Distance-learning vision rewarded
- By Nicholas Morehead
- May 07, 2001
South Dakota Gov. William Janklow has
been recognized for his efforts to bring technology to his state's schools.
The United States Distance Learning Association (www.usdla.org) presented Janklow with its 2001 Eagle Award in recognition
of his creative use of and support for technology in South Dakota schools,
most of which are small and rural.
The Eagle award is given to someone in the public sector who contributes
creatively to distance-learning efforts, said Bill Wagner, spokesman for
"Sure it takes money," Wagner said. "But for the people to find the
solutions and bring them to the classrooms, it shows some real imagination,
and [Janklow's] that kind of guy.

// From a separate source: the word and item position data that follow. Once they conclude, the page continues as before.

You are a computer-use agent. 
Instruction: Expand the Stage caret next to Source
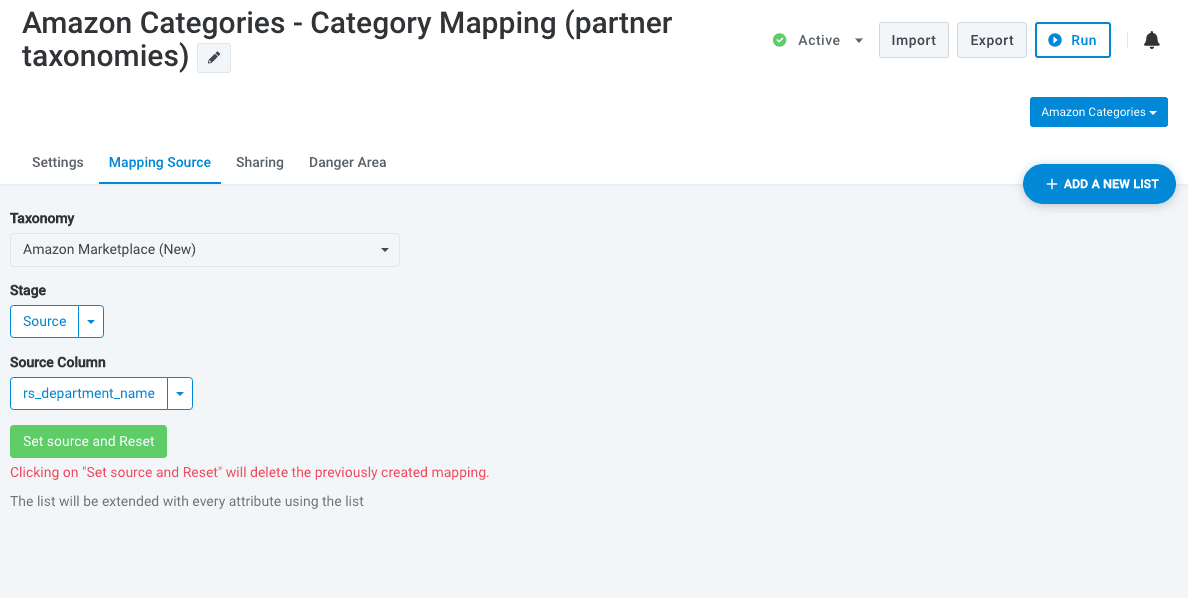click(x=91, y=322)
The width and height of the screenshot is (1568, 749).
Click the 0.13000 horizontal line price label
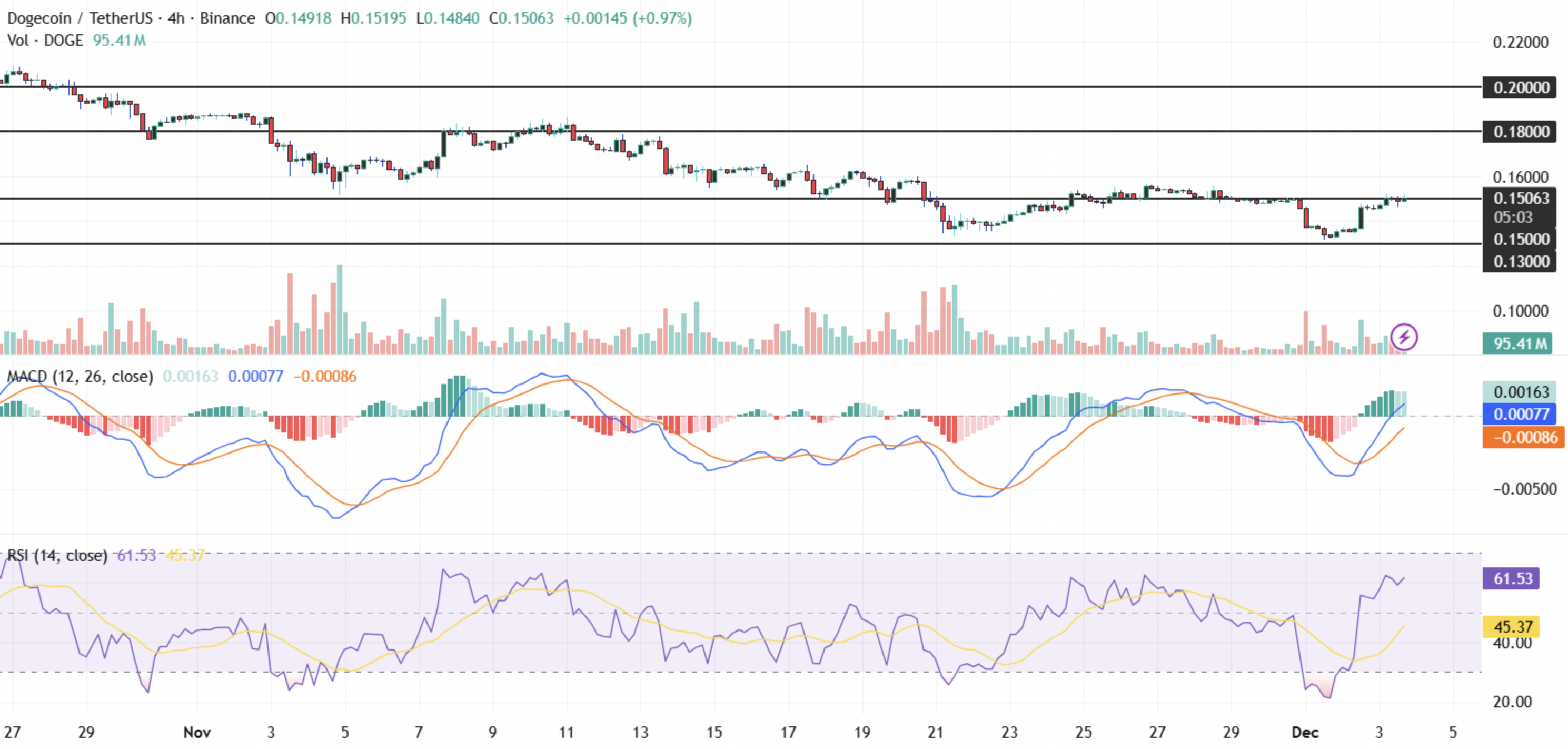1520,262
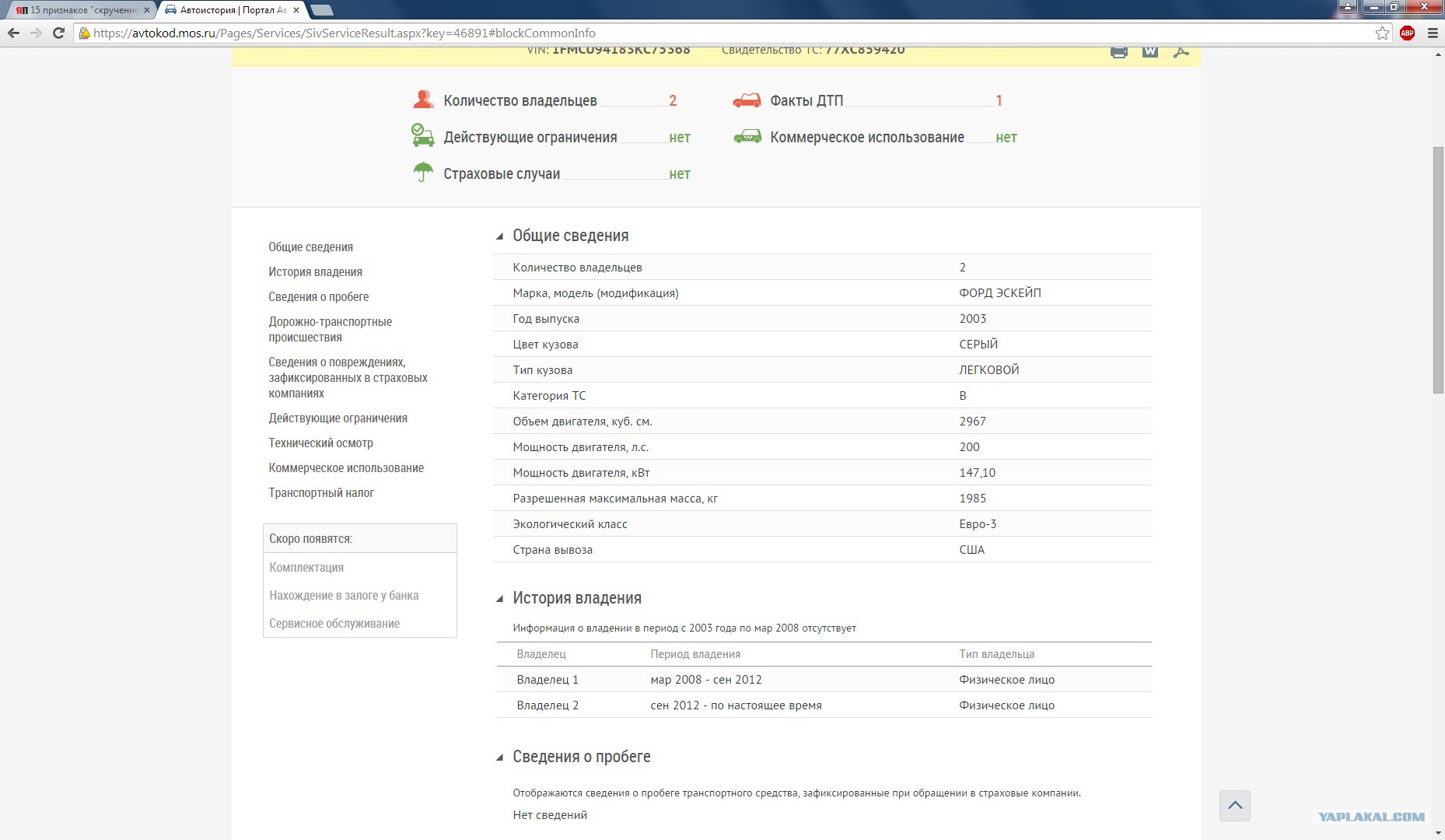The image size is (1445, 840).
Task: Open Транспортный налог sidebar link
Action: pyautogui.click(x=321, y=492)
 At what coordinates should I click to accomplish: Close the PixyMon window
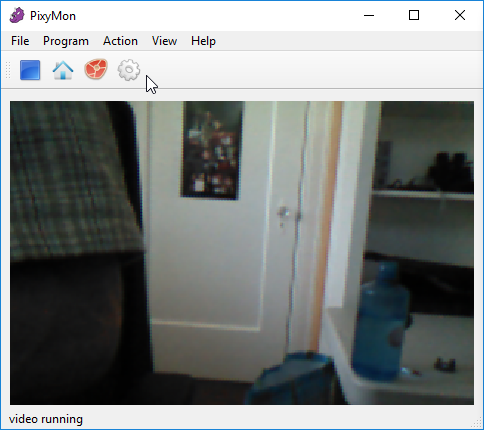[x=460, y=15]
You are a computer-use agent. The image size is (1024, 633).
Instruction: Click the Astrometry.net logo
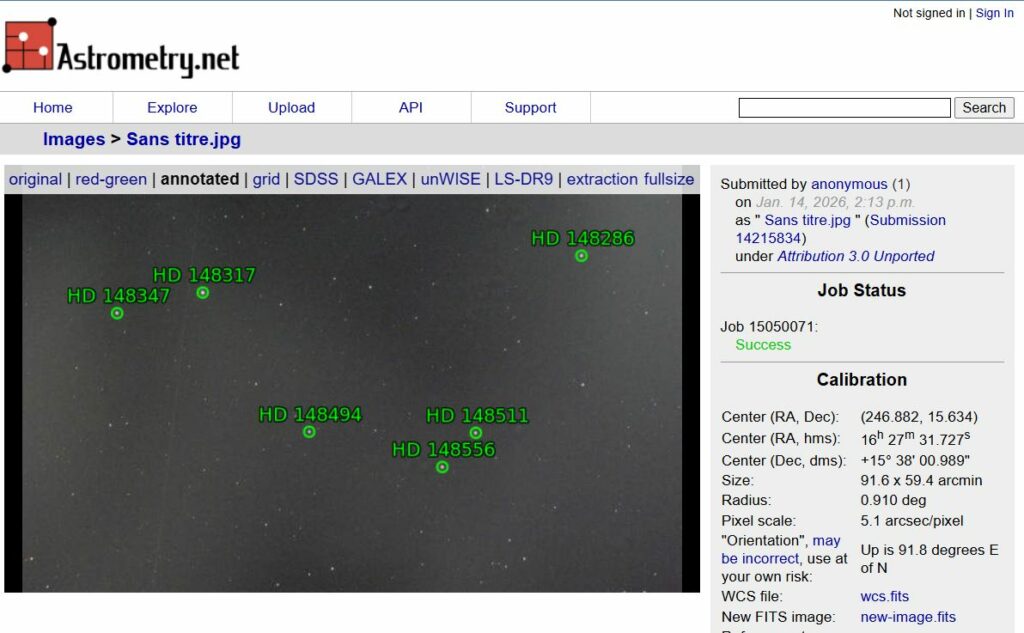121,47
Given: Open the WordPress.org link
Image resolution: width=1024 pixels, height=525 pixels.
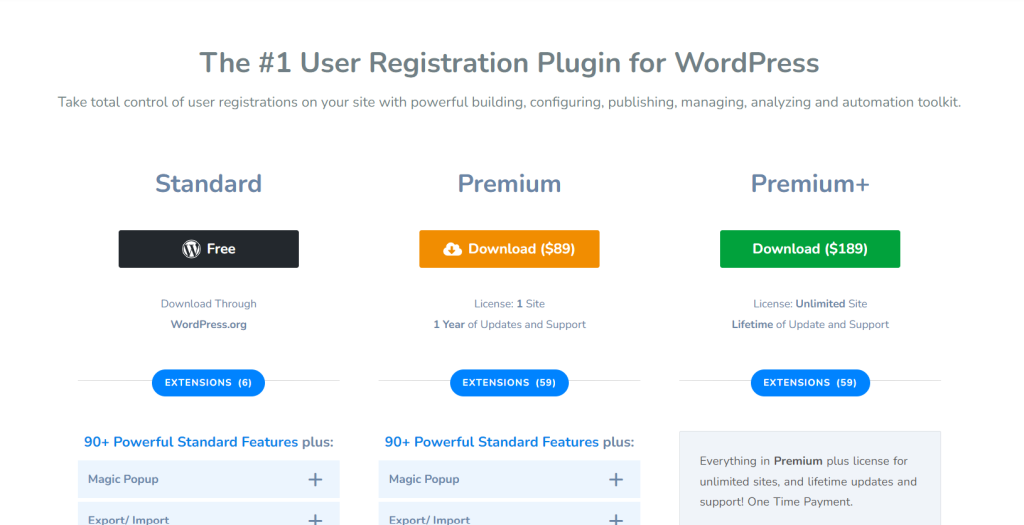Looking at the screenshot, I should (208, 324).
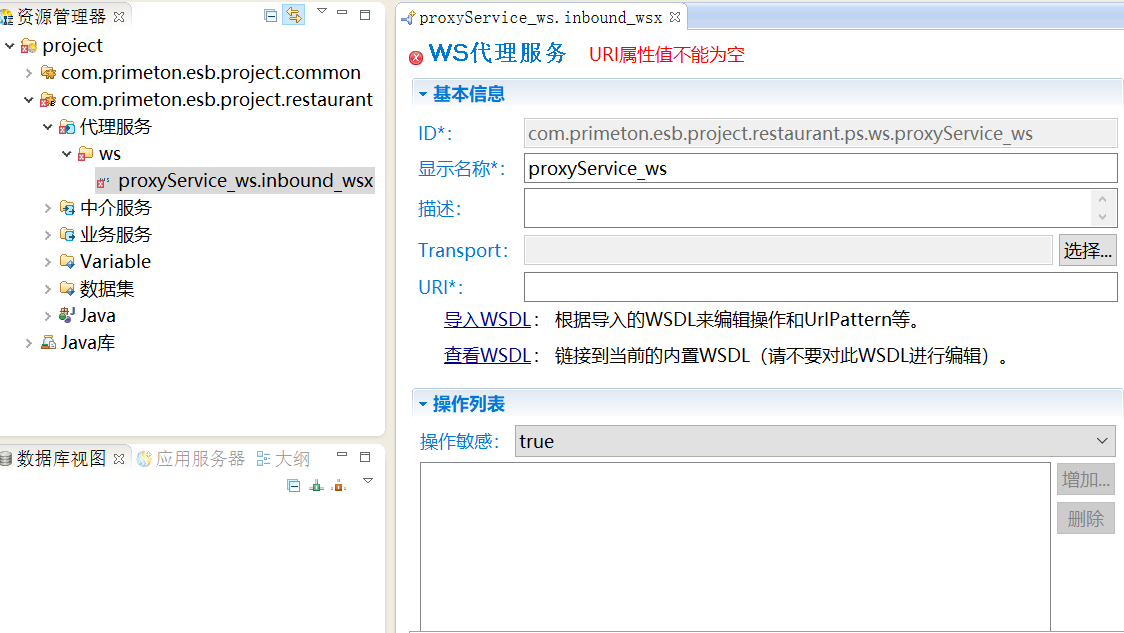Click the red error icon beside WS代理服务

(416, 58)
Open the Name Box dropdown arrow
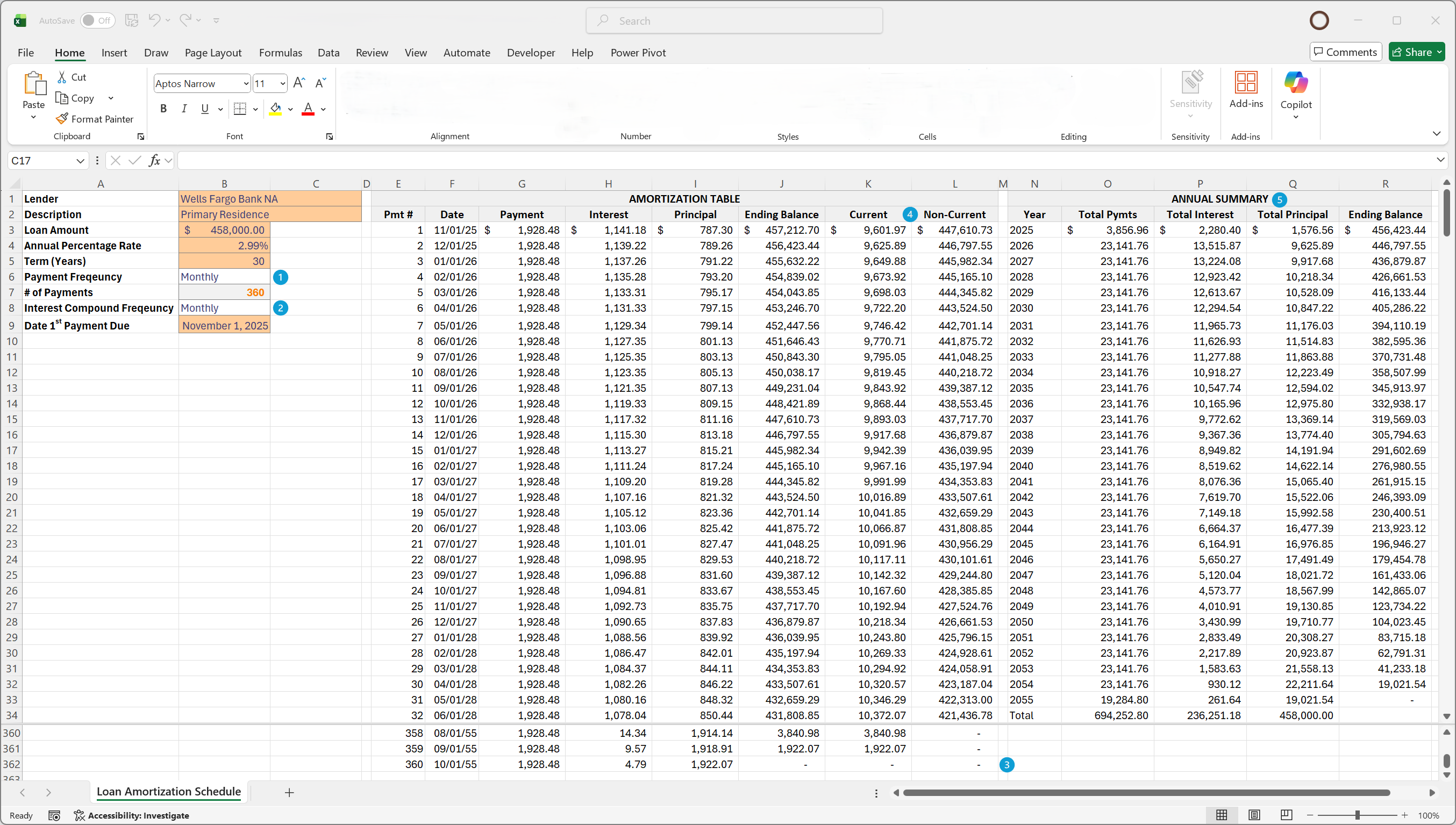1456x825 pixels. pyautogui.click(x=80, y=161)
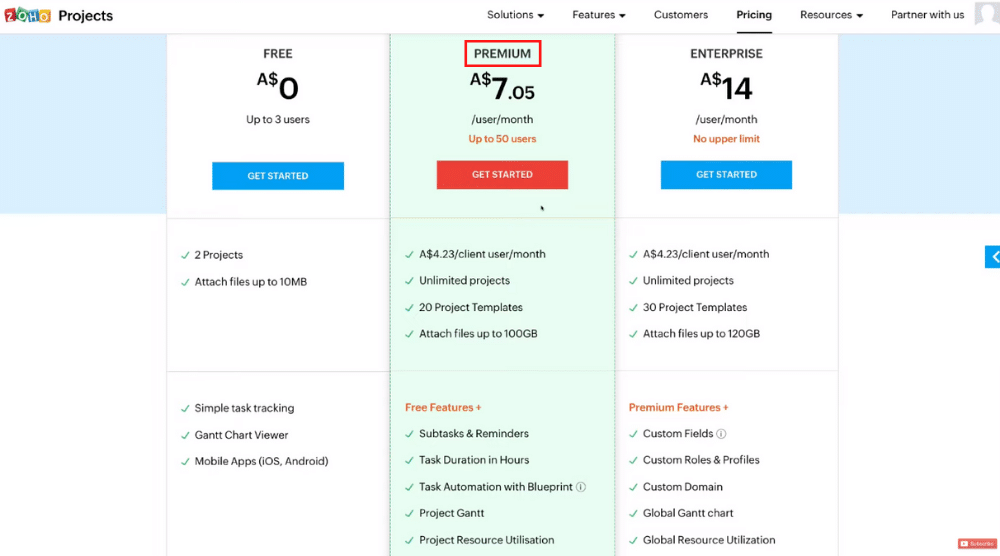Click red Get Started for Premium
This screenshot has width=1000, height=556.
pos(502,175)
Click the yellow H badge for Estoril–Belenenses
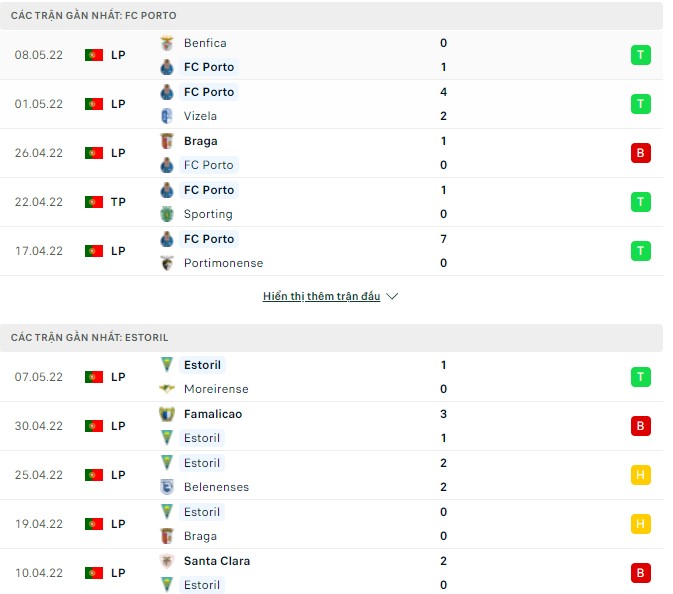 coord(641,475)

He was a huge catalyst for wiring the
whole state and for bringing educational institutions and businesses together
for the achievement of that goal."
In 1996, Janklow tried to initiate an estimated $100 million program
to wire South Dakota schools with advanced technology applications, but
state budget requirements did not permit such a program at the time.
Instead, Janklow pushed ahead with a Wiring the Schools program by enlisting
prison inmates to do the wiring, providing a valuable service to schools
while teaching prisoners important skills to be used upon returning to society.
Janklow also brought the state's school districts together with universities
and phone companies to form the Connecting the Schools partnership that
ultimately led to the creation of the Dakota Digital Network.
To complete the vision, Janklow created the Technology for Teaching
and Learning Academies in 1997. The program sought to provide teachers the
training needed to use technology.
"In a lot of states, the governor takes credit for other people's work,
but in this case, he truly was the brains behind the operation," said Ray
Christensen, secretary of the Department of Education and Cultural Affairs.
Christensen, who managed the Wiring the Schools project, emphasized
that many parties had to be brought together for this to work. Several departments
including education, commerce and corrections had to coordinate their
activities. Telecommunications companies had to be contracted, public support
had to be won, and then funding had to be approved by the legislature.
"This isn't just about wiring, this is a mature, well-thought-out program
from the top down," Christensen said.